Schon in der Anfangszeit der Kirche wurden die Gemeinden vor das Problem der Sündenvergebung und der damit verbundenen Buße gestellt. Die Öffnung des Christentums für die Mitglieder anderer Glaubensrichtungen brachte das Problem des Abfalls - besonders in der Verfolgungszeit - mit sich. Die Frage lautete hierbei jedoch nicht, ob Vergebung durch Buße gewährt werden solle, sondern auch, wie oft der, der sich den Fehltritt erlaubt hat, Vergebung erfahren solle. Die Botschaft von Jesus stellt hier eigentlich klare Grundsätze auf, mit denen sich die christliche Kirche heute noch identifiziert: „Da trat Petrus zu ihm und fragte: ‚Herr, wie oft muss ich meinem Bruder vergeben, wenn er sich gegen mich versündigt? Siebenmal?’ Jesus sagte zu ihm: ‚Nicht siebenmal, sondern siebenundsiebzigmal.’“ (Mt 18,21f.). Doch trotz dieser deutlichen Aussage tat sich die alte Kirche schwer; man wollte keine Blankovollmacht für Verfehlungen und Wiederaussöhnung erteilen, dem Christen und besonders dem neugetauften wurde eine strenge Bußdisziplin und eine ideale Lebensweise abverlangt.
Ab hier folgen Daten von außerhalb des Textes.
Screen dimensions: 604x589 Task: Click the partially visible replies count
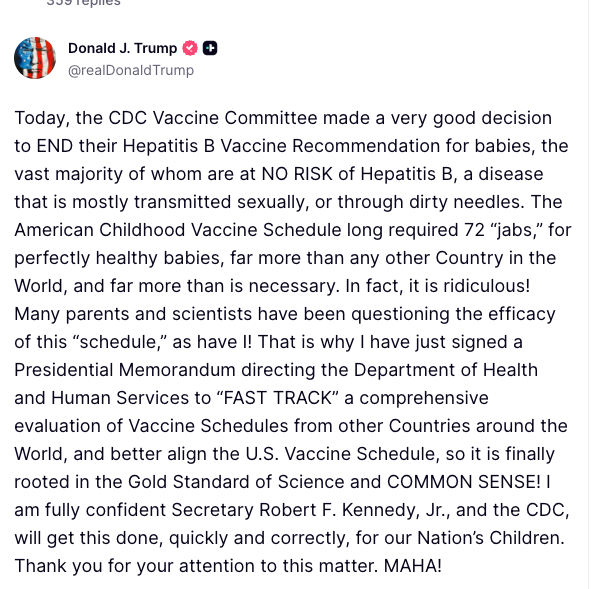click(83, 3)
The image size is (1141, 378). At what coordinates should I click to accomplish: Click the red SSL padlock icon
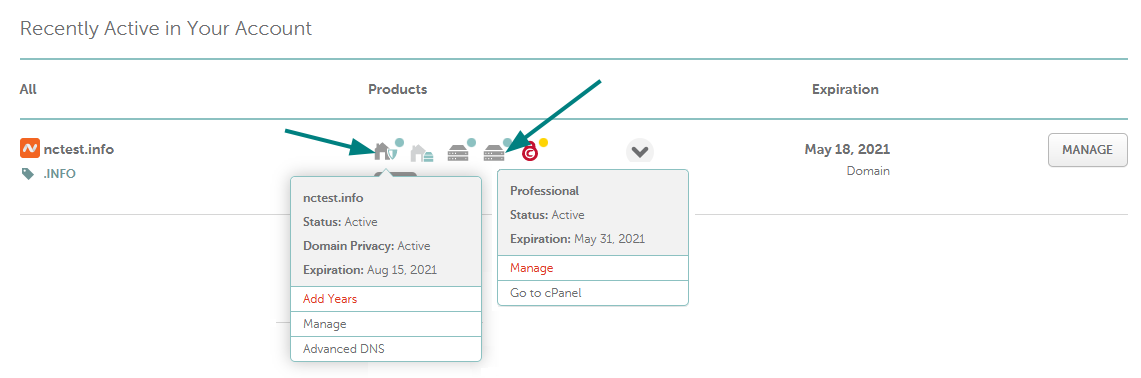[x=530, y=152]
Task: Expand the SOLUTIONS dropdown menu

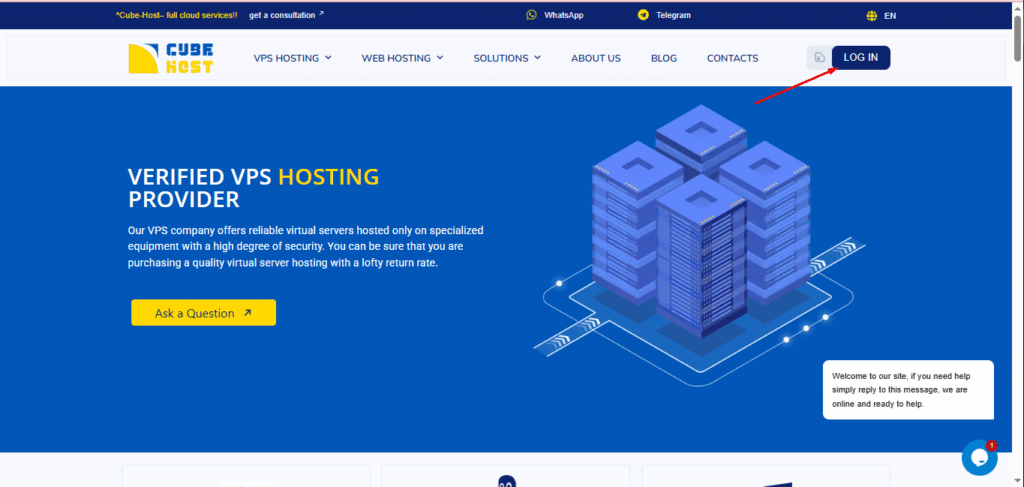Action: pyautogui.click(x=507, y=58)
Die Bußthematik wird auch im „Hirt des Hermas“ aufgegriffen, einem Schriftwerk, das aus dem zweiten Jahrhundert stammt. Besonders die Zweite Vision des Hermas und das Vierte Gebot sollen Aufschluss geben, wie Hermas sich mit der Problematik der Buße auseinandersetzt.

B. Einführung in und Überblick über das Werk des Hermas

1. Verfasser und Datierung

Der Verfasser nennt sich selbst Hermas, und dies gleich mehrmals im gesamten Werk. Überhaupt lassen sich aus der Schrift einige biographische Angaben herauslesen: „H war Sklave, wurde nach (in?) Rom verkauft und später freigelassen. Als er den PH schreibt, ist er Christ (seit wann?) und (ganz offenbar nicht glücklich) verheiratet; er hat erwachsene Kinder mit Erziehungsproblemen; die Kinder haben die Eltern in der Verfolgung an die Behörden verraten und sie auch (wie?) geschäftlich geschädigt; H war materiell einmal besser gestellt als jetzt, nachdem er offenbar ein wirtschaftliches Debakel erlebt hat, hat aber immerhin einigen Landbesitz; gerade das Thema Reichtum und Besitz beschäftigt ihn angesichts der christlichen Pflicht zum Teilen (…) und wegen seines Bewusstseins, in Ehe-, Familien- und Geschäftsleben ein schlechtes (andererseits auch doch wieder ein lobenswertes) Vorbild zu sein;“[1] Außerdem erwähnt das Muratorische Fragment - allerdings mit bewusst falscher Datierung[2] - Hermas als Bruder des Bischofs Pius von Rom. Zwar spielt diese angebliche Verwandtschaft im Hirt des Hermas keine Rolle, doch würde sich hieraus möglicherweise erklären lassen, was Hermas veranlasst, sich um die pastoralen Belange der Gemeinde zu kümmern. Karl Baus schreibt noch über Hermas: „Ein Prophet der römischen Gemeinde ist Hermas, der Verfasser des Hirten, der vieler Gesichte und Visionen teilhaftig wird, die er den Gläubigen mitteilen soll. Sie beziehen sich auf das eine große Anliegen der Buße; dafür sucht er die Presbyter der Gemeinde, also die amtlichen Leiter, zu gewinnen. Hermas beansprucht für sich keine Lehrgewalt, der sich die Vorsteher der Gemeinde zu unterwerfen hätten; wenn er in der Gemeinde auftritt, begegnet man ihm mit Achtung, da der Geist aus ihm spricht; daß er aus ihm spricht, das festzustellen ist Sache der Gemeindeleitung.“[3]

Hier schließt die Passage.